Spin-polarized high-energy scattering of charged leptons on nucleons
Burkardt, M.;Miller, C. A.;Nowak, W. -D.
High Energy Physics - Phenomenology , 2008,
Abstract: The proton is a composite object with spin one-half, understood to contain highly relativistic spin one-half quarks exchanging spin-one gluons, each possibly with significant orbital angular momenta. While their fundamental interactions are well described by Quantum ChromoDynamics (QCD), our standard theory of the strong interaction, nonperturbative calculations of the internal structure of the proton based directly on QCD are beginning to provide reliable results.

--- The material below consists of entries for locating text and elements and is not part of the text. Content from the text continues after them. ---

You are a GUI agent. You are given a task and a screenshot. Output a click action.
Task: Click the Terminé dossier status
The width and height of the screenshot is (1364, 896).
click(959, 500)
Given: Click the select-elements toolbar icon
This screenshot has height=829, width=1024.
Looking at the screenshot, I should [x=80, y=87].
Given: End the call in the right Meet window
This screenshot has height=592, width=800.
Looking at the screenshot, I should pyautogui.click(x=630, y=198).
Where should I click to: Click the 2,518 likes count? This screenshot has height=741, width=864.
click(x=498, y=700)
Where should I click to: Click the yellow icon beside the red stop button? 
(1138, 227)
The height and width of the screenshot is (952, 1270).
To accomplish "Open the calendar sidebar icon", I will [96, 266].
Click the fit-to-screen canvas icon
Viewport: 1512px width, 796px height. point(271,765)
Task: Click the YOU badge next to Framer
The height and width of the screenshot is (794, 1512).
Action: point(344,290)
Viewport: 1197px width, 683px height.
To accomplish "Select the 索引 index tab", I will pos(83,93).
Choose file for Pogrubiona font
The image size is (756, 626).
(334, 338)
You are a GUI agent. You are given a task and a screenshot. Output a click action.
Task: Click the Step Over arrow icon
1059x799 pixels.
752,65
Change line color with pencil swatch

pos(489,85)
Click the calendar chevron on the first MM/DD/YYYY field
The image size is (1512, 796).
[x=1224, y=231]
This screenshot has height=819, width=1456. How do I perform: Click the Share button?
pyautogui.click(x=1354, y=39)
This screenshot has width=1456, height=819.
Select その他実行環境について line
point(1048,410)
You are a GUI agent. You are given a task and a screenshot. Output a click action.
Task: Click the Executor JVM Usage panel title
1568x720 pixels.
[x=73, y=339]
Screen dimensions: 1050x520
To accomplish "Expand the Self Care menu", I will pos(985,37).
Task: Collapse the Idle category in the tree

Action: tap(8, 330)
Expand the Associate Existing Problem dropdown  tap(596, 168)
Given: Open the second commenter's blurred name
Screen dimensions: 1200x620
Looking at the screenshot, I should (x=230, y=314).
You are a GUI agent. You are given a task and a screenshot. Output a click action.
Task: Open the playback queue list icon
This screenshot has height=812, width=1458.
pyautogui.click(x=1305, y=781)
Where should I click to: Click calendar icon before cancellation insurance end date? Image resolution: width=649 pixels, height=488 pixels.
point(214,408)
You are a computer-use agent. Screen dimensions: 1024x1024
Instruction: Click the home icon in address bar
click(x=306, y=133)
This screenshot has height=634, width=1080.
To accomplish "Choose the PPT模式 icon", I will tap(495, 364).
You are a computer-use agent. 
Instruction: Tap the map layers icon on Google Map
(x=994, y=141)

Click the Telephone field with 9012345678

Most of our present knowledge of the structure of the proton is based on experimental measurements interpreted within the rich framework of QCD. An area presently attracting intense interest, both experimental and theoretical, is the relationship between the spin of the proton and the spins and orbital angular momenta of its constituents. While remarkable progress has been made, especially in the last decade, the discovery and investigation of new concepts have revealed that much more remains to be learned. This progress is reviewed and an outlook for the future is offered.